LFF 2015 top 10 memories no. 5: Land of Mine

Have I ever enjoyed a film so much that I saw so little of? Land of Mine generates almost extreme levels of tension that it should probably come with a warning; I spent much of its run time with my hands in front of my face.

In the immediate aftermath of WWII, the Danish authorities needed to clear their country’s western coastline of more than two million German mines. Who best to carry out this hideous task? The German POWs of course.

Land of Mine focuses on a small stretch of beach, the sergeant tasked with ensuring the mines are cleared and the gang of near-dozen German boys (they’re not young men, they are just teenagers) who have to clear the mines.

Writer-director Martin Zandvliet continually pulls the rug from underneath the audience: you just don’t know which boy will die first.
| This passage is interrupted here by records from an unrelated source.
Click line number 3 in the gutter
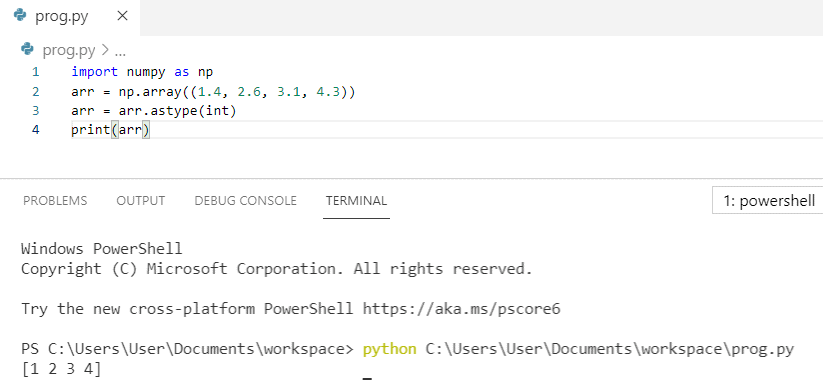823x380 pixels. [36, 111]
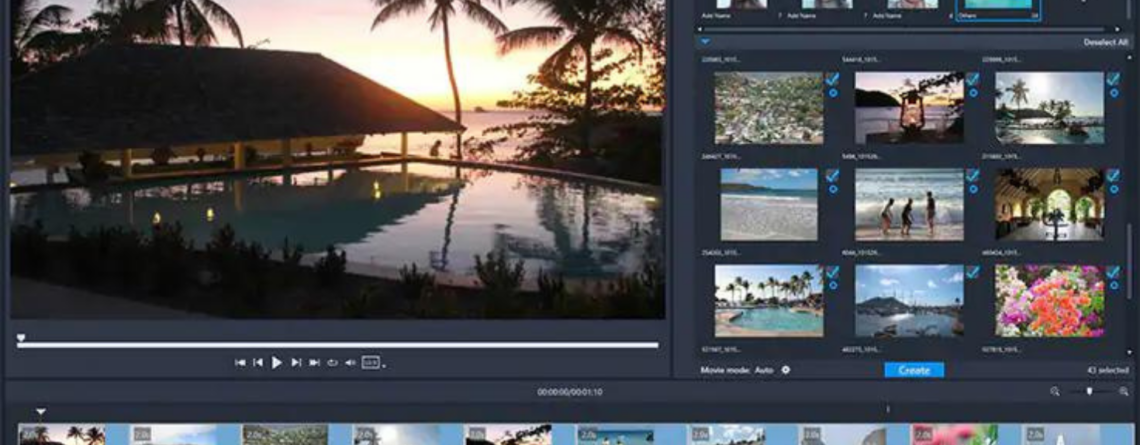Open Movie mode settings gear
This screenshot has width=1140, height=445.
pos(786,370)
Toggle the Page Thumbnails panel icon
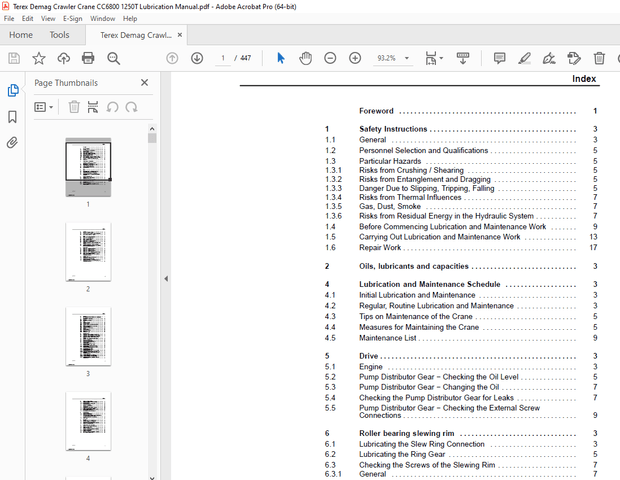620x480 pixels. point(13,91)
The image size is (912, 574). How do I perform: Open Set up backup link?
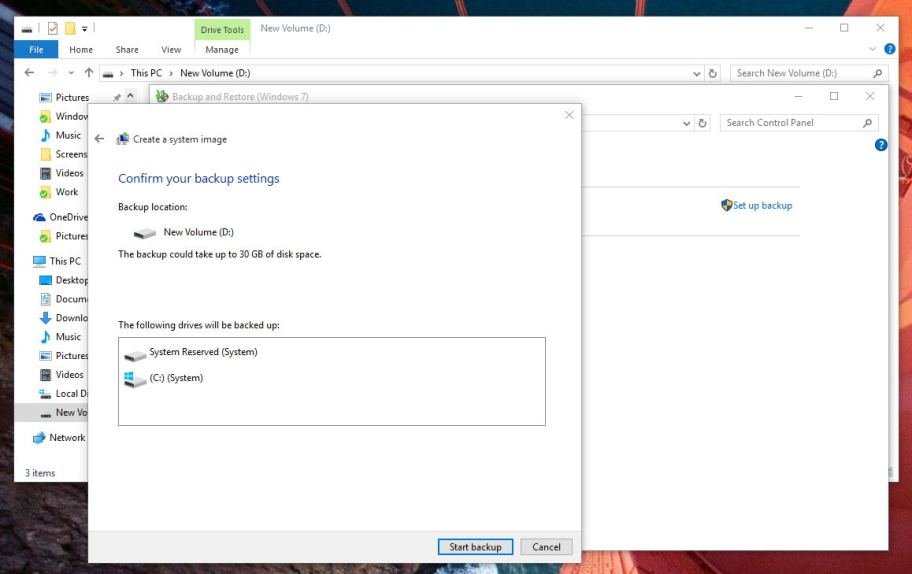tap(762, 205)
By using an apparently random mixture of long and medium shots and close-ups from boy to boy, mine to mine, you never know who’s going to get blown up and whether they’ll die on the spot or suffer horrific injuries (warning, those injuries are shown in detail when they happen).

Roland Moller as the Sgt oscillates between Amon Goeth and Oskar Schindler, one moment berating them and viewing them as cattle, the next caring for them as a father would.

The child actors are uniformly excellent: you wonder if the film was shot in sequence and with the actors not knowing until the last possible moment if their character would survive each scene.

I’ll say nothing about the finale, except that I think it’s justified.